Learning & growth is vital

What we found is that developers actually don’t care about the things most companies are promoting in their careers pages. Professional growth and learning was the #1 factor junior and senior developers looked for when choosing a job. 

Developers are voracious, lifelong learners by nature and necessity, given tech’s rapidly changing pace. They’re genuinely curious about new programming languages, frameworks and new technologies, and will get bored if they’re in a role that doesn’t allow for continuous learning and new challenges. 

As hiring managers and employers, you’re accountable for injecting these types of opportunities into the day-to-day work of your developers. Google realized this early on, and paved the way to build a strong developer brand centered on learning and experimentation. The company’s classic 20 percent model, which allows employees to spend one-fifth of their time on their own projects, has directly resulted in things like Gmail. This is inspiring. In fact, in 2013, half of all of Google’s actual products had begun life as 20 percent projects. 

While not every company can afford to let its employees spend one day a week working on personal projects, there are other ways to channel that ethos. Consider hosting quarterly hackathons, where your teams get to build whatever they want. Another way to do this is to sponsor the infrastructure costs for your developers’ side projects and support their contributions to open source. These give developers opportunities to grow and learn, and such efforts can frequently lead to line-of-business innovation.

It’s about life, not just hours at work

Developers also want to learn and grow outside of the workplace – about 46 percent of junior developers and 45 percent of senior developers reported that work-life balance is critical when assessing job opportunities. It goes hand-in-hand with software engineers’ desire to keep learning and experimenting at their current job, while also giving them the time to learn on their own and work on their personal side projects.

However, we all too often see employers who require developers to be on call after work and on weekends, causing major burnout. Unsurprisingly, studies continue to show that burnout leads to a decrease in productivity, high turnover and even health concerns. To avoid this, it’s critical that companies offer flexible hours, remote work schedules, and focus on outcomes — not hours worked.

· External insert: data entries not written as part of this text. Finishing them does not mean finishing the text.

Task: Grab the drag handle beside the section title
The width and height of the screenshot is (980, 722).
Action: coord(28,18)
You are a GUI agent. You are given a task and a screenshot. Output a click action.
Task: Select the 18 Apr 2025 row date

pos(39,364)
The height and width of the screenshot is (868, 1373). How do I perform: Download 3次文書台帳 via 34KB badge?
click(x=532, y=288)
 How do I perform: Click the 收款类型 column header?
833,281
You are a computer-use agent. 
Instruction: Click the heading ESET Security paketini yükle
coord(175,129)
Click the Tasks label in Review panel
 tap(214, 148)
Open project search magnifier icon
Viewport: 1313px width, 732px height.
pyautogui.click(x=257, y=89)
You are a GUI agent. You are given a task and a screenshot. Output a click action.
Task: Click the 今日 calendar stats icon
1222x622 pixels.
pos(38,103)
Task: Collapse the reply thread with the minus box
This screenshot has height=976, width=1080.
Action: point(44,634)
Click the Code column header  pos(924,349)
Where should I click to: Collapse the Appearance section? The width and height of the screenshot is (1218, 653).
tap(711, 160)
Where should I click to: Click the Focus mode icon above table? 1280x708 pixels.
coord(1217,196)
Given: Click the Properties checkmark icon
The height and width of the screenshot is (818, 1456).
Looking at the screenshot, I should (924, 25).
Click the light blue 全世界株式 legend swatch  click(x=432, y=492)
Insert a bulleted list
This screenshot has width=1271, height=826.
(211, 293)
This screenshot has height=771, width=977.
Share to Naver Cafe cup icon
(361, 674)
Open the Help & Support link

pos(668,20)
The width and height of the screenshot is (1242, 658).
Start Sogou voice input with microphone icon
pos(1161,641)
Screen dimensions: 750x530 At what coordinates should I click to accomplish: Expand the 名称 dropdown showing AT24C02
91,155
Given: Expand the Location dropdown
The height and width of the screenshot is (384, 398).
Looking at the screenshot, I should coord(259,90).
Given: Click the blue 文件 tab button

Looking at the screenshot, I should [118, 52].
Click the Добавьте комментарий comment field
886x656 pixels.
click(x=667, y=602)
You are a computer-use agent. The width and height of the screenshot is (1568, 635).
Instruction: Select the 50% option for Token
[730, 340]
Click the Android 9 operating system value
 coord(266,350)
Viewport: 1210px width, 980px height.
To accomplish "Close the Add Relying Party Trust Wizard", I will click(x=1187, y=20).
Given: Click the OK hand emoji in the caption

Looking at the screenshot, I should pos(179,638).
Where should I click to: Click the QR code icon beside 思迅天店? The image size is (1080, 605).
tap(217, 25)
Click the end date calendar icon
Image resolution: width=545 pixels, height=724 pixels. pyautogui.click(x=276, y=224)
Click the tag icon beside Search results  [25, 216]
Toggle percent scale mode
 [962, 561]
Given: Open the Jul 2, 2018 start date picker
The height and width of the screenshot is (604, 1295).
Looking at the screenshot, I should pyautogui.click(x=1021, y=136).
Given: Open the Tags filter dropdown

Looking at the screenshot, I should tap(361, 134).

Developers want the freedom to work whenever or wherever they’re inspired, passionate and determined to solve exciting challenges. Ultimately, they are more likely to learn and grow (and be your biggest asset) when they have schedules that optimize for their productivity and happiness. 

It starts with the interview

Companies need to be deliberate in how they attract and retain developer talent, starting with the interview. Our data found that 68 percent of developers were most likely to be turned off by employers who don’t provide enough clarity around roles or where they’ll be placed. If you can’t demonstrate with some level of certainty what your company’s expectations are of a candidate and what projects they’ll be working on, that’s a surefire way to lose top talent in today’s competitive market.

Which companies should take note? All of them…

Every company is or is becoming a software company, and developers have become the most in-demand role in an already hot IT jobs market. If companies want to attract top talent, they’ll need to build a culture that prioritizes what developers really want: clarity around their role and growth trajectory, and interesting work that challenges them, but does not follow them home at night. 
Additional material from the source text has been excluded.